Entries for finding text and elements
■ ■ ■ ■
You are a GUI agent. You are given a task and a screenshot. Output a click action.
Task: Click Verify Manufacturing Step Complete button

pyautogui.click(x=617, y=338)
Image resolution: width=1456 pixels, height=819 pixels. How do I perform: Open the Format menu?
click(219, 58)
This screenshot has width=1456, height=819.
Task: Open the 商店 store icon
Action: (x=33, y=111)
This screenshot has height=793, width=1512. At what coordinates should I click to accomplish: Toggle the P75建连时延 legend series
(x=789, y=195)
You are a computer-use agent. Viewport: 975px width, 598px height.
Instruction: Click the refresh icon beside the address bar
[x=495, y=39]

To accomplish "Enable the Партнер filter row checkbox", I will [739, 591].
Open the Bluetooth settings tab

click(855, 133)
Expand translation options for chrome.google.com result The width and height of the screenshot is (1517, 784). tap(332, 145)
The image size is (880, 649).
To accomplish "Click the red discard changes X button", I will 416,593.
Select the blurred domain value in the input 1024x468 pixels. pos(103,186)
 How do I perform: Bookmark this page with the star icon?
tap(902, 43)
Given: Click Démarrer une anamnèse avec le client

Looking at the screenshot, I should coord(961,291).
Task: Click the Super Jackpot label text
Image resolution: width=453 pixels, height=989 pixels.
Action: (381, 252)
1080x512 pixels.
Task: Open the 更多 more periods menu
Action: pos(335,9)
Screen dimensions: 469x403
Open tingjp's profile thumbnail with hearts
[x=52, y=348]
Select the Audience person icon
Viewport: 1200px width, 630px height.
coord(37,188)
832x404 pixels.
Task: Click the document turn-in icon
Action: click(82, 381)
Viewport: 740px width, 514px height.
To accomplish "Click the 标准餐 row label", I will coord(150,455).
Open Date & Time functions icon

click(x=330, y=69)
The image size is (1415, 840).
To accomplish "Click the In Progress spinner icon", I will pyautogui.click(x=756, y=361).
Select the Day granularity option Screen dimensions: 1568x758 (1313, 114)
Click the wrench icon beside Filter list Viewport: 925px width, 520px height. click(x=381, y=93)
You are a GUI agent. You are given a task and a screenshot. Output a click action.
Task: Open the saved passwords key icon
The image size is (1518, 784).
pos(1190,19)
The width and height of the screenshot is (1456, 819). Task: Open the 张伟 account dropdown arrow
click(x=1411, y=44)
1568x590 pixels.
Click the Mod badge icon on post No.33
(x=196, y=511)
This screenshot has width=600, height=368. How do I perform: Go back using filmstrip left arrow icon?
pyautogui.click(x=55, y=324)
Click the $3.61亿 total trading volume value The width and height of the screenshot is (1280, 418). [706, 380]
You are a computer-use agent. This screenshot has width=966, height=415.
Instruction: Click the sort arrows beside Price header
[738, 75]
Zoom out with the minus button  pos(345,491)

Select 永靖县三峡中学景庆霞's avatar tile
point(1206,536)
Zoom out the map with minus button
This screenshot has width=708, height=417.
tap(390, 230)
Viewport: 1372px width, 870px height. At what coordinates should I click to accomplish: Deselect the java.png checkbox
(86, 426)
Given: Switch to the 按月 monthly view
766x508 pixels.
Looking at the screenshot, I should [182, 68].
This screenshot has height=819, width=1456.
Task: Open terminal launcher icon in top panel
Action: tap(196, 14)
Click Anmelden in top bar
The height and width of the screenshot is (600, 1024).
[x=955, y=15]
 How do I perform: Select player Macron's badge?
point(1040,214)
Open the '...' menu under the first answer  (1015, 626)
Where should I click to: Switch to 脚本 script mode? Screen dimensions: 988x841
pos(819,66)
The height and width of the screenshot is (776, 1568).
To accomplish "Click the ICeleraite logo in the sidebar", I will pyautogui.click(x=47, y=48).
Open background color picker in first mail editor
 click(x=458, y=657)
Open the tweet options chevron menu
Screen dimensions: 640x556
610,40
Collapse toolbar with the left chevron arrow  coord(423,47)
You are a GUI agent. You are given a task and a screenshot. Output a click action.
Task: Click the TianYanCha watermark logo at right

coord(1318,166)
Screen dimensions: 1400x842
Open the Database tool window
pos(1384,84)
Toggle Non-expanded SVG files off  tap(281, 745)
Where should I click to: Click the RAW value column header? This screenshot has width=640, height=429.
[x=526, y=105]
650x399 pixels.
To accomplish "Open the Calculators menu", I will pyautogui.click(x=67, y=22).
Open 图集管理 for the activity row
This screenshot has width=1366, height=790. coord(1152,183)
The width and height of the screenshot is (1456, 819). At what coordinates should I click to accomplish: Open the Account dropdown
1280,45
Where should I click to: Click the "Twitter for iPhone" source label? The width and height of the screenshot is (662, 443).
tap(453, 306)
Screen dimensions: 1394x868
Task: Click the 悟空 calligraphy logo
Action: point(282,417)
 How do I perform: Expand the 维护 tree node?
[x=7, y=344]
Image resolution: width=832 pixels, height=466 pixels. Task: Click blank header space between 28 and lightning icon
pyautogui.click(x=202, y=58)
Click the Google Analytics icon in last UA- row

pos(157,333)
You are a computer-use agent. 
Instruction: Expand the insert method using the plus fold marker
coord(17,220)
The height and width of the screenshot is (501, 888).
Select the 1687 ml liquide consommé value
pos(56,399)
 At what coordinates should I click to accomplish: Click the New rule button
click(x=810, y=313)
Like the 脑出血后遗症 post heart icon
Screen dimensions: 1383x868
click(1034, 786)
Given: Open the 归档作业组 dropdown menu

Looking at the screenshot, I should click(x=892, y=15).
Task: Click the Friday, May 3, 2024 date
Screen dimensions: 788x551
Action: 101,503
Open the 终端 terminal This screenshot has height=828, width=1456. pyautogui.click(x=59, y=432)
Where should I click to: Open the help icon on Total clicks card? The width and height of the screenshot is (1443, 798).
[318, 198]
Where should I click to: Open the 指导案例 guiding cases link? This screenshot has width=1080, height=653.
■ ■ ■ ■
Written request:
Turn the entries above, everything from the line containing "Click the wrench" down to the line containing "[x=955, y=15]", into a JSON list of strings, with one string per line and blank lines dropped.

Written answer:
[
  "Click the wrench icon beside Filter list Viewport: 925px width, 520px height. click(x=381, y=93)",
  "You are a GUI agent. You are given a task and a screenshot. Output a click action.",
  "Task: Open the saved passwords key icon",
  "The image size is (1518, 784).",
  "pos(1190,19)",
  "The width and height of the screenshot is (1456, 819). Task: Open the 张伟 account dropdown arrow",
  "click(x=1411, y=44)",
  "1568x590 pixels.",
  "Click the Mod badge icon on post No.33",
  "(x=196, y=511)",
  "This screenshot has width=600, height=368. How do I perform: Go back using filmstrip left arrow icon?",
  "pyautogui.click(x=55, y=324)",
  "Click the $3.61亿 total trading volume value The width and height of the screenshot is (1280, 418). [706, 380]",
  "You are a computer-use agent. This screenshot has width=966, height=415.",
  "Instruction: Click the sort arrows beside Price header",
  "[738, 75]",
  "Zoom out with the minus button  pos(345,491)",
  "Select 永靖县三峡中学景庆霞's avatar tile",
  "point(1206,536)",
  "Zoom out the map with minus button",
  "This screenshot has width=708, height=417.",
  "tap(390, 230)",
  "Viewport: 1372px width, 870px height. At what coordinates should I click to accomplish: Deselect the java.png checkbox",
  "(86, 426)",
  "Given: Switch to the 按月 monthly view",
  "766x508 pixels.",
  "Looking at the screenshot, I should [182, 68].",
  "This screenshot has height=819, width=1456.",
  "Task: Open terminal launcher icon in top panel",
  "Action: tap(196, 14)",
  "Click Anmelden in top bar",
  "The height and width of the screenshot is (600, 1024).",
  "[x=955, y=15]"
]